Bjala is a social urban enterprise on a mission to deliver phase 2 of its urbanisation plan. 

Bjala is a multi disciplinary organisation concerned with human settlement challenges, pioneering innovations in urban solutions focused at low income earners, tackling inequality, catalysing job creation and education opportunities.


The context

Urbanization is a massive phenomenon. We need to create a 1 million person city every 5 days from now until 2050 based on current projections. In Sub-Saharan Africa, 200mil people live in urban slum conditions  alone.

Despite the colossal challenges presented by urban development, opportunity for better urban living is abundant and that’s Bjala's purpose. We need a new approach to meeting urbanisation needs, one led through innovation and new ways of framing the problems.

Bjala is a social urban enterprise an integrated solution maker which focuses on low income communities through Housing, Education, Community building, and Job Creation.

We try make urban living better for people in the hope they will thrive not simply survive.

Bjala has developed an approach in the way we think about cities. Urban-Hardware, is the physical bricks & mortar built environment, and how people relate and use that hardware is the Urban-Software. We aim to create a seamless connection between the two.

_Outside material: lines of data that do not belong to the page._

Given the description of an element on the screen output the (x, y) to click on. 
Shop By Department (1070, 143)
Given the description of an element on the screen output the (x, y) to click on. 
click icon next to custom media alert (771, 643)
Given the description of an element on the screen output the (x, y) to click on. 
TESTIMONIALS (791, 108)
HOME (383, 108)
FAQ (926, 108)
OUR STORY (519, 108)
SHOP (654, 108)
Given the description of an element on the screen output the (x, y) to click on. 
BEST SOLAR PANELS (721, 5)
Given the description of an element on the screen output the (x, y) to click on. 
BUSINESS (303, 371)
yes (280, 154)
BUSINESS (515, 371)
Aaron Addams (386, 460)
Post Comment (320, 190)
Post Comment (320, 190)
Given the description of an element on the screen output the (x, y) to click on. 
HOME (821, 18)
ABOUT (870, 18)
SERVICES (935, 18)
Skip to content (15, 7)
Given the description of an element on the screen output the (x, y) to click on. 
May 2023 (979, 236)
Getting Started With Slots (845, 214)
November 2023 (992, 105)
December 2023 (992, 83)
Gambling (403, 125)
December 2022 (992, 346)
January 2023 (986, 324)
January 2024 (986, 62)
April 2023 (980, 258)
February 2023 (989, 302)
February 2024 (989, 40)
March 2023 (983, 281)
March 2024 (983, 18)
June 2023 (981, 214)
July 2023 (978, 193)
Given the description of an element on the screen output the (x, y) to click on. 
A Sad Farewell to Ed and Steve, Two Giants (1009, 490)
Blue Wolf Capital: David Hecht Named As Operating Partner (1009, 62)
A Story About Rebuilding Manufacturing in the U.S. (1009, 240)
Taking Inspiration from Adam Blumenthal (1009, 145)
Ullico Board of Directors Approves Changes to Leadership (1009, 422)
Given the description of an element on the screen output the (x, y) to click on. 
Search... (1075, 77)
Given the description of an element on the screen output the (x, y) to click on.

At the centre of all human settlment activities has to ultimatley be the human being.

Cities exisit because of people. It's people's needs, desires and their interaction with one another and the environment that shape our human settlements.

Often a tension between these human forces and the forces of control exist.

Policies, laws, planning and infrastructure development aim to provide structure and control to a complex system of human settlement, and this is the challenge.

When a person becomes an occupant of a particular place they can be said to be a Citizen of that place. A web of relations arise between the person and that place under their status as a citizen, formal or informal.

It is with this in mind that Bjala aims to develop an approach that betters Citizenship through an innovative model.

For Bjala the idea of citizenship is based on a unit of urbanity – what are the basic human needs and rights to which a healthy urban neighbourhood should adhere to?

Our approach consists of focus categories, supplemented by a set of characteristics. These categories are ultimately the basic ingredients that could lead to a healthy Urban environment.


Urban Hardware – the infrastructure and built environment which houses life.

Urban Software – the social interactions, connections and intelligence that is embedded in society.

Precinct – a defined and controlled environment with a specific urban program or purpose.

Neighbourhood – a geographic area with a specific social/cultural identity as shaped through community and social interaction.

West-Jeppe – the formerly industrial fabric east of the Johannesburg CBD which houses a rich mix of lower income citizens seeking to gain equitable access to the resources of the city.

Bjala Neighbourhood – the geographic focus area of Bjala for upliftment and social transformation through social programmes and the upgrading of buildings and public space.

Rental priority Policy – a concerted effort which affords low-income residents of Jeppestown preferential access to housing/prioritises local community members who apply for housing units and who fall in the low-income range of earnings.

Affordable Housing - deemed affordable to those with a median household income as rated by country/region/municipality by a recognized Housing Affordability Index.